Phoebe makes a sympathetic sound in the back of her throat, and Adam wants to leave her stranded on that island or freezing in that igloo.
“It’s not my intention to bad-mouth your mother.” Michael Shipman is visibly trying to gain control. “I’m only here to find out if I have another child in this world, period.”
This seems reasonable, Adam knows, but he’s seventeen and back in the car with his grandfather—someone trying to tell him what only Anna Zoellner has the right to tell.
“Look, Mr. Shipman, I already know how to play catch.” Adam’s using Captain Rowen’s voice, hungrier and more damaging than his own, and he’s saying the kinds of cutting things Rowen would say.
His napkin flutters to the ground as Adam stands and reaches into his back pocket for his wallet. He sets six twe
nties on the table, even though the bill is probably half that, even though Michael Shipman is on his feet, too, waving away the money.
“Please, I’ve got this.” Michael looks inconsolable in a way Adam will remember for the rest of his life, even when he’s older than his father is now.
“Really, don’t waste a second feeling guilty,” Adam says. “I’m Living magazine’s sexiest TV bad guy, my life turned out fucking amazing.”
Adam extends a hand to Phoebe, and for a sliver of a second she hesitates, desperate to apologize, to say something to this man. But her allegiance is to Adam, so she links her fingers in his, keeps up with his rapid pace as they make their way through the crowd back to the lobby.
“Wait,” she says as the doorman holds open the glass door.
Thinking she’s going to say they should go back, Adam cuts her off, tirades about how he owes Michael Shipman nothing.
“He’s just some guy who may have had a fling with my mother,” Adam says, loud enough that a few people at the reception desk turn.
“Sweetie.” She places her palm against his chest. “I was going to say you should let me get the car. You don’t want to deal with photographers right now.”
Nodding, Adam takes the valet ticket from his pocket, realizes his hand is shaking, heart beating so fast he wonders if he’s having a heart attack; perhaps coronary disease runs in Michael Shipman’s family? “Maybe you should drive.”
He waits in the entranceway until Phoebe is behind the wheel before ducking into the car.

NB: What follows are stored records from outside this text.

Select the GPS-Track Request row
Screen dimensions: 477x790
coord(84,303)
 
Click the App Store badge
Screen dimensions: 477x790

“I’m sorry,” she says. “I didn’t realize this would be so upsetting.”
He says nothing, and she drives in silence, does a decent job of shifting gears at the tail end of rush hour.
As she starts to make the turn onto Wilshire, Adam stops her. “Just keep going.”
Phoebe wordlessly takes Santa Monica West to I-10 East. At the junction with the Santa Ana Freeway, she looks to Adam. He nods, and they drive south as fast as commuter-jammed traffic will allow. Occasionally, he feels her worried glances.